Lay out as a numbered list the lines between the one holding "Task: Click the IN entrance label" and the one holding "Action: tap(321, 43)", inclusive, leaving out blank lines and pictures.

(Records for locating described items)
◆ ◆ ◆ ◆ ◆ ◆ ◆

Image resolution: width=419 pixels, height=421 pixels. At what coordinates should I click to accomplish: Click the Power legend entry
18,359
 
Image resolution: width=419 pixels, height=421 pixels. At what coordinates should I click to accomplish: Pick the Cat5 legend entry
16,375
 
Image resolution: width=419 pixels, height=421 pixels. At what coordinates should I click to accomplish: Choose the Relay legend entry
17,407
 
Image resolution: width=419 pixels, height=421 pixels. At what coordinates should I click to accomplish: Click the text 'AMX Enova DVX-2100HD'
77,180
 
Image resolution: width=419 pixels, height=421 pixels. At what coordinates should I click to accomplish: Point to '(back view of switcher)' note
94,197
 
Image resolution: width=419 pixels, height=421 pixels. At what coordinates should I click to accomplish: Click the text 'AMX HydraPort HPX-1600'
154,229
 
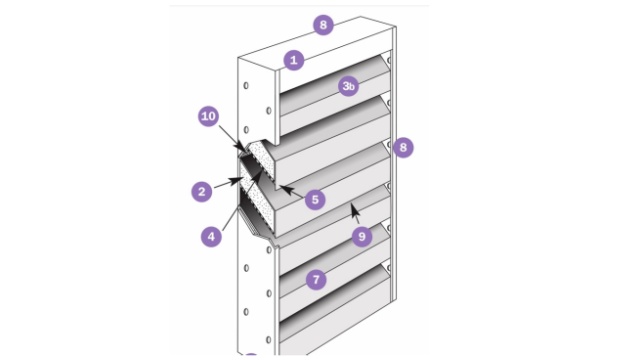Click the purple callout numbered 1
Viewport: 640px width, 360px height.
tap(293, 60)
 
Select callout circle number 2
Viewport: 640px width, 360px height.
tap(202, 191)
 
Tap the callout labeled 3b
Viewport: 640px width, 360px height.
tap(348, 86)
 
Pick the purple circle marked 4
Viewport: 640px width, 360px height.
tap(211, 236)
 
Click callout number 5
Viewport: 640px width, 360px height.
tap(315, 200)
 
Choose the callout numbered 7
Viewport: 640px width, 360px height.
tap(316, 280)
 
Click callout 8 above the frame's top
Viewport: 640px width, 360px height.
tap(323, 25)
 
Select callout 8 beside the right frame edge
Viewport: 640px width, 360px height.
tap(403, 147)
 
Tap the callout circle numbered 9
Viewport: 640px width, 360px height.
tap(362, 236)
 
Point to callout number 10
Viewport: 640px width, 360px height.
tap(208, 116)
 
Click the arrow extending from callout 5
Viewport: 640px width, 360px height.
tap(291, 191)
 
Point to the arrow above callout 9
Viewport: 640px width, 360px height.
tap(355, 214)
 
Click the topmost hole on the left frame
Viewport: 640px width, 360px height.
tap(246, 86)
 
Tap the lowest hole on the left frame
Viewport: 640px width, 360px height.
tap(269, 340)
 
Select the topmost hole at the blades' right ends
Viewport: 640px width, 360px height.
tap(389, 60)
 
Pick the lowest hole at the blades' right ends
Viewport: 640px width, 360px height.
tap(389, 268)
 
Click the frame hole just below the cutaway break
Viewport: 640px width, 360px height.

◆ ◆ ◆ ◆ ◆ ◆ ◆

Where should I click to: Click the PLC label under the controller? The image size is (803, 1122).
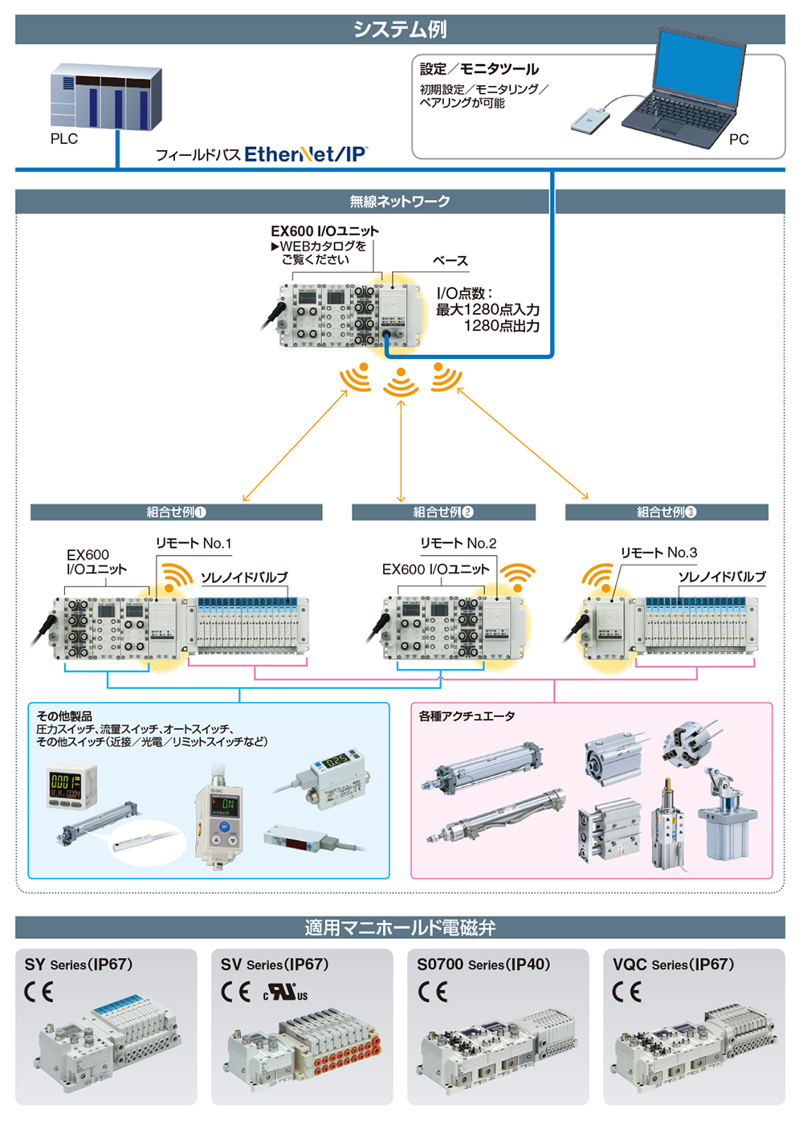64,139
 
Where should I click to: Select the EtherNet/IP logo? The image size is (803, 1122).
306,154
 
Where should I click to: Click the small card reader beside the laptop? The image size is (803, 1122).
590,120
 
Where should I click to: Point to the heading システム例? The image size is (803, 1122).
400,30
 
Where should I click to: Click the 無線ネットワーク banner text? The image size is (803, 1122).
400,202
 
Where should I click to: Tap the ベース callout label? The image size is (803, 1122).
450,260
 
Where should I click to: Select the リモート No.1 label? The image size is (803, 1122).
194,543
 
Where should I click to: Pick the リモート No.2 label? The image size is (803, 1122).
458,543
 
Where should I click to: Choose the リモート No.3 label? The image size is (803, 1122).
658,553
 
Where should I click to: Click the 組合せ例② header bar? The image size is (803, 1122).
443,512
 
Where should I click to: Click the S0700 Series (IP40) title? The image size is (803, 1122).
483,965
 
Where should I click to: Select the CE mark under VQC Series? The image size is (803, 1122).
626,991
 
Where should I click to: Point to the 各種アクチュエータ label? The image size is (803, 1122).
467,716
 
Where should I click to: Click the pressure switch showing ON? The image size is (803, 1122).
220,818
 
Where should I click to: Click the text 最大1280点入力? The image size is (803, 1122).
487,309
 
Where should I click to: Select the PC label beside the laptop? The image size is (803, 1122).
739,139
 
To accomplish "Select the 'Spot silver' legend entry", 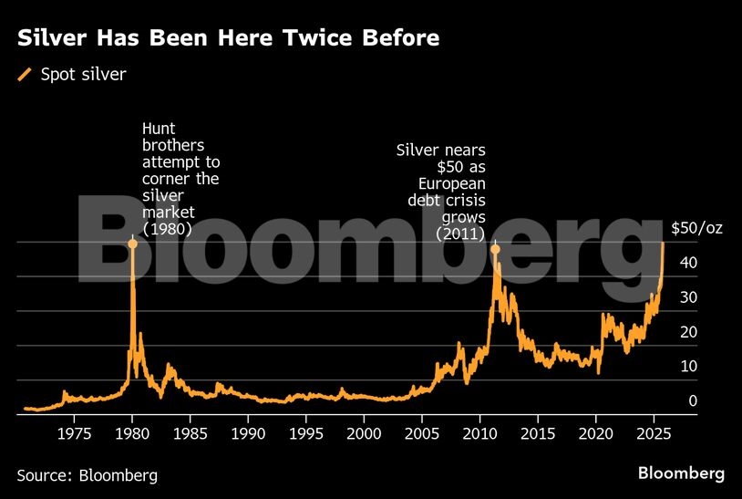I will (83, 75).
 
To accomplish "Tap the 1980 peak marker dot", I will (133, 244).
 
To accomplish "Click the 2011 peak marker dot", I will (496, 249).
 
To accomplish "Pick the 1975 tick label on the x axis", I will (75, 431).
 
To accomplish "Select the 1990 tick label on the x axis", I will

◆ ◆ ◆ ◆ ◆ ◆ ◆

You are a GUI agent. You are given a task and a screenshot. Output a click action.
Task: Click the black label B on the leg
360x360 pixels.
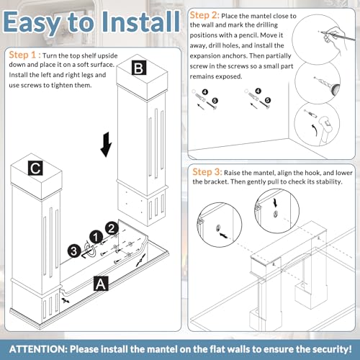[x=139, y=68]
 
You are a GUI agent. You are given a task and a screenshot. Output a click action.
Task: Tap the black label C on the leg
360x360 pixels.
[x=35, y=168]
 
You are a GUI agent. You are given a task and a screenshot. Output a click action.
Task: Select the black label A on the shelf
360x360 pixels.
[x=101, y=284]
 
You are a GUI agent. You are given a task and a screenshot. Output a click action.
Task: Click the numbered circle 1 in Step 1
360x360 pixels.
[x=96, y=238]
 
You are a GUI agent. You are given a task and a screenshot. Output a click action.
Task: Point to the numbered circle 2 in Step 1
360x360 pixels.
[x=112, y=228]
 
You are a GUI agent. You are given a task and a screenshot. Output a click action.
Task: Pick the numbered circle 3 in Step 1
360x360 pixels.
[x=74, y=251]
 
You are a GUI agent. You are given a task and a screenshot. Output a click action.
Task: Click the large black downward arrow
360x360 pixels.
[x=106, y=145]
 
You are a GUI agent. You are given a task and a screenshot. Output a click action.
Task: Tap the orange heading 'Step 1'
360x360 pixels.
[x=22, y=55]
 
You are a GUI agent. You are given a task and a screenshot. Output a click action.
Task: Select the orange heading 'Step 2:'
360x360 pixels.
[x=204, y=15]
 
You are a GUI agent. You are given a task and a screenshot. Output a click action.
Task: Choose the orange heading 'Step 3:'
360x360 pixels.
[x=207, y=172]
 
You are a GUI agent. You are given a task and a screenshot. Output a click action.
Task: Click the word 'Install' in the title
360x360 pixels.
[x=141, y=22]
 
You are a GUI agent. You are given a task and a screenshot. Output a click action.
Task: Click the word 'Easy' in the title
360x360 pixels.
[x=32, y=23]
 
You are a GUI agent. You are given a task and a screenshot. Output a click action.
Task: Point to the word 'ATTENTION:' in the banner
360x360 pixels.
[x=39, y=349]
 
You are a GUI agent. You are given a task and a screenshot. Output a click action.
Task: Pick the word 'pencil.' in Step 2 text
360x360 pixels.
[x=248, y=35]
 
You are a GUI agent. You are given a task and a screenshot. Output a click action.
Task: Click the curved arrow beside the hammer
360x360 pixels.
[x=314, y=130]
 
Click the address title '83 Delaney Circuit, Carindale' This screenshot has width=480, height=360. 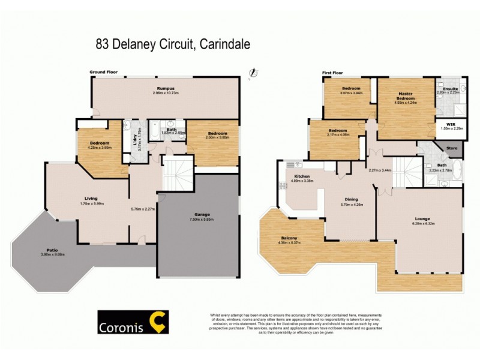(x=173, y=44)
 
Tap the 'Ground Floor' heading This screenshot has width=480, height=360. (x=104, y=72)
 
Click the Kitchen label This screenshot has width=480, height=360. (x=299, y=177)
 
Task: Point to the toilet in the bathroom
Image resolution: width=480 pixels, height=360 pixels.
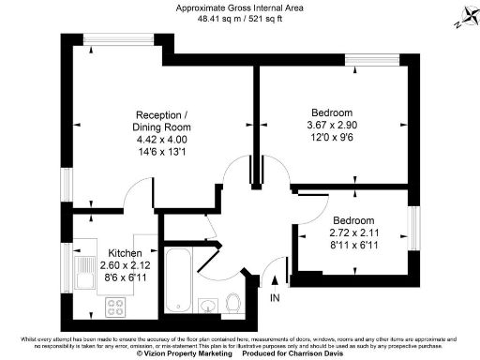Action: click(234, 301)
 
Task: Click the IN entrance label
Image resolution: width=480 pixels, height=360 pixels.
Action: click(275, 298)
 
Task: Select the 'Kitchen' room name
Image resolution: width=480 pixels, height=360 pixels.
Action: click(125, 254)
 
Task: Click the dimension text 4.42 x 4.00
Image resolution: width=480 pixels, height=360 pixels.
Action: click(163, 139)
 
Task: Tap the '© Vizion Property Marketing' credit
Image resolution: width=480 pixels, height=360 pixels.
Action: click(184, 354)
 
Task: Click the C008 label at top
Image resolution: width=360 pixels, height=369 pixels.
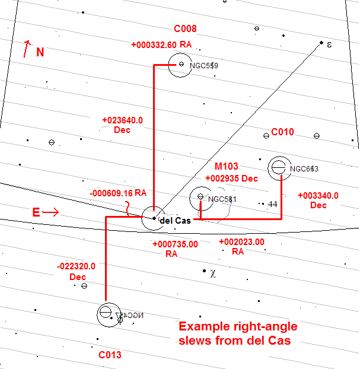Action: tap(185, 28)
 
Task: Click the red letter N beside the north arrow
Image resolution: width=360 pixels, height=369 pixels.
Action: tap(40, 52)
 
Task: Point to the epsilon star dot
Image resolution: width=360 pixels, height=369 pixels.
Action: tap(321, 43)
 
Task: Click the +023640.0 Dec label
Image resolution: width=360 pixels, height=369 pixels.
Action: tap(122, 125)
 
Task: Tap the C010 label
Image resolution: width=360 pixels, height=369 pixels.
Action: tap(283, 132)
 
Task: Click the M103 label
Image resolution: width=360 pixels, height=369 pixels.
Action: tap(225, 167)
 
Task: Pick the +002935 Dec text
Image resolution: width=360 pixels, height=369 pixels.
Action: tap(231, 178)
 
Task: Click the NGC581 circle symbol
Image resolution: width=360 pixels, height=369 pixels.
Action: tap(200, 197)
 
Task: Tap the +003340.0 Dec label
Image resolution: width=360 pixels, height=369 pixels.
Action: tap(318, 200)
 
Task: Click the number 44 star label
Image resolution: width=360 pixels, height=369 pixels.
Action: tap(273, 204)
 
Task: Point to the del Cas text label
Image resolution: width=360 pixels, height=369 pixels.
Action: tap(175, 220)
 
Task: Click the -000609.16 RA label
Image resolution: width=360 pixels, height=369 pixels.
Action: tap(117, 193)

◆ ◆ ◆ ◆ ◆ ◆ ◆

- EXERCISE RESULT
1. Task: Click the IN entrance label
2. Image resolution: width=480 pixels, height=360 pixels.
3. Action: click(275, 298)
4. Task: Select the 'Kitchen' room name
5. Image resolution: width=480 pixels, height=360 pixels.
6. Action: click(125, 254)
7. Task: Click the dimension text 4.42 x 4.00
8. Image resolution: width=480 pixels, height=360 pixels.
9. Action: click(163, 139)
10. Task: Tap the '© Vizion Property Marketing' credit
11. Image resolution: width=480 pixels, height=360 pixels.
12. Action: click(184, 354)
13. Task: Click the C008 label at top
14. Image resolution: width=360 pixels, height=369 pixels.
15. Action: tap(185, 28)
16. Task: Click the red letter N beside the north arrow
17. Image resolution: width=360 pixels, height=369 pixels.
18. Action: tap(40, 52)
19. Task: Point to the epsilon star dot
20. Image resolution: width=360 pixels, height=369 pixels.
21. Action: tap(321, 43)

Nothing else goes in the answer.